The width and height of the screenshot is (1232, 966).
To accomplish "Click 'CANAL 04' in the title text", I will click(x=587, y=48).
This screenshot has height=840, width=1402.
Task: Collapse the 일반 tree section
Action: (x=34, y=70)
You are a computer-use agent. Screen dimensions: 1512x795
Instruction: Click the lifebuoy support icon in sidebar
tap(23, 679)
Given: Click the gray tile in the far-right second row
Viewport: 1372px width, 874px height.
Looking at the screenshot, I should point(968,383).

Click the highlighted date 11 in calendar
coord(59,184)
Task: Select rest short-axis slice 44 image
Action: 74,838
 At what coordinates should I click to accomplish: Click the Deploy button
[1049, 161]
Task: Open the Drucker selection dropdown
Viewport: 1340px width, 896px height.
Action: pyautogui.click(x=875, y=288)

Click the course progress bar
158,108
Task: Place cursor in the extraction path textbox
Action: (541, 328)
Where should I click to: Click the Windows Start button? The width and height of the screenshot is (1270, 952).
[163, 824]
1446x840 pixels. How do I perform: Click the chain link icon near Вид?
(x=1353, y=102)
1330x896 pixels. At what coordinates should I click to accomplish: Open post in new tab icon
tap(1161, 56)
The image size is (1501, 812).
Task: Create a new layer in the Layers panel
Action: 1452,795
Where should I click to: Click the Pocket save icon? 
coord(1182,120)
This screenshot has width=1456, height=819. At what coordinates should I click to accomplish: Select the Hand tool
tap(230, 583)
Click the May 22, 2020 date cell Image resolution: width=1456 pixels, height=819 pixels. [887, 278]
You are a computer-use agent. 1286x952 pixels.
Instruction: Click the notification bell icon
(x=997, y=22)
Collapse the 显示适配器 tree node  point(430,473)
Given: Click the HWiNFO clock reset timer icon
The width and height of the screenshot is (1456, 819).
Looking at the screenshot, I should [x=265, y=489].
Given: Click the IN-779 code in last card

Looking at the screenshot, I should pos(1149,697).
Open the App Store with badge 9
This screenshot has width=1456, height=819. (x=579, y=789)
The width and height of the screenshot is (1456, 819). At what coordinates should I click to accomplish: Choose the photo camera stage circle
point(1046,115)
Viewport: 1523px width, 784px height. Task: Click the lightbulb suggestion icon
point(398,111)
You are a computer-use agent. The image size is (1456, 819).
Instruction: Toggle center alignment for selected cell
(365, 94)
==============================
→ TASK DIRECTIONS
Keep only the lines from the one containing "Click the May" through the final line of the records, and transcribe them exactly.

→ EXERCISE ANSWER
Click the May 22, 2020 date cell Image resolution: width=1456 pixels, height=819 pixels. [887, 278]
You are a computer-use agent. 1286x952 pixels.
Instruction: Click the notification bell icon
(x=997, y=22)
Collapse the 显示适配器 tree node  point(430,473)
Given: Click the HWiNFO clock reset timer icon
The width and height of the screenshot is (1456, 819).
Looking at the screenshot, I should [x=265, y=489].
Given: Click the IN-779 code in last card

Looking at the screenshot, I should pos(1149,697).
Open the App Store with badge 9
This screenshot has width=1456, height=819. (x=579, y=789)
The width and height of the screenshot is (1456, 819). At what coordinates should I click to accomplish: Choose the photo camera stage circle
point(1046,115)
Viewport: 1523px width, 784px height. Task: Click the lightbulb suggestion icon
point(398,111)
You are a computer-use agent. The image size is (1456, 819).
Instruction: Toggle center alignment for selected cell
(365, 94)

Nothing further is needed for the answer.